Nonprofit LGBTQ center in Philadelphia, Pennsylvania

The William Way LGBT Community Center is a nonprofit organization serving the lesbian, gay, bisexual and transgender population of Philadelphia, Pennsylvania and nearby communities, located at 1315 Spruce Street in Philadelphia in the Gayborhood.

The Center's Executive Director is Darius McLean, who had served as William Way's Chief Operating Officer before stepping into his new role. Chris Bartlett was the center's executive director starting in 2010, before stepping down, effective June 30, 2025.

==History==
This community center was founded in 1975 as the Gay Community Center of Philadelphia. Organizers purchased its current building at 1315 Spruce Street in 1997; the center has owned it since local businessman Mel Heifetz paid off its mortgage in 2005.

===Art and notable architectural features===
The western wall of the community center features Ann Northrup's block-long mural, "Pride and Progress", with images of LGBT citizens who have contributed to Philadelphia's cultural and intellectual life throughout history.

==Programs and services==
The center's programs include an extensive library, and programs in peer counseling, senior services, education, and arts and culture. The center also offers numerous twelve-step meetings throughout the day and night, and opened the Arcila-Adams Trans Resource Center in 2019 to centralize resources for trans people in Philadelphia.

In 2021, the center collaborated with HIV/AIDS healthcare provider Philadelphia FIGHT to provide COVID-19 vaccines to LGBTQ people in Philadelphia.

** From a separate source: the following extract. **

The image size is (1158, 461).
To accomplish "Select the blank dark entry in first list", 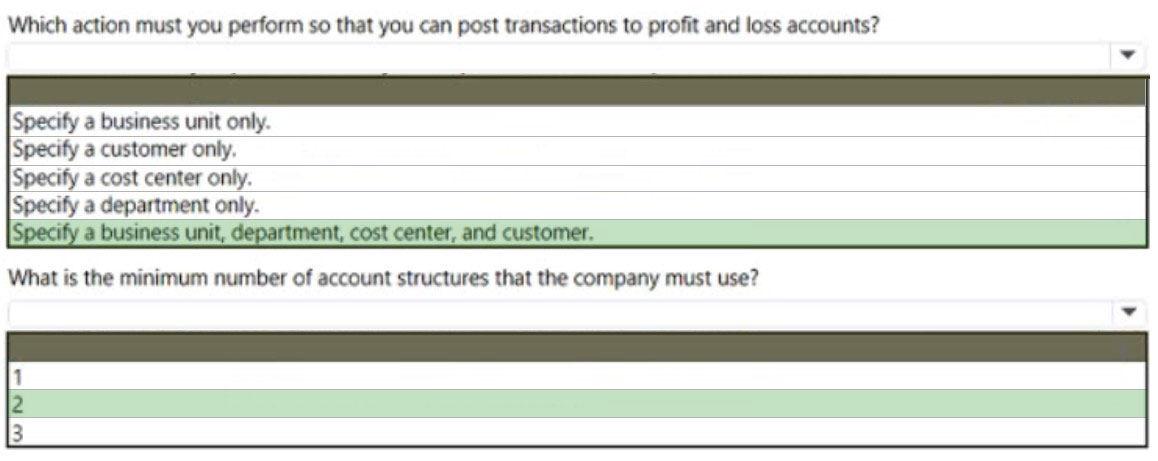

The center houses the John J. Wilcox, Jr. Archives, which collects and preserves local and regional LGBT documents and artifacts. The archive is one of the most important collections of LGBTQ documents and artifacts in the United States. Along with researchers from the ONE Archives in Los Angeles, archivists from the John J. Wilcox, Jr. Archives have been searching for unidentified men photographed at a gay wedding held in 1957. The search, which began in 2013 and is still ongoing, was covered in both LGBT and mainstream press.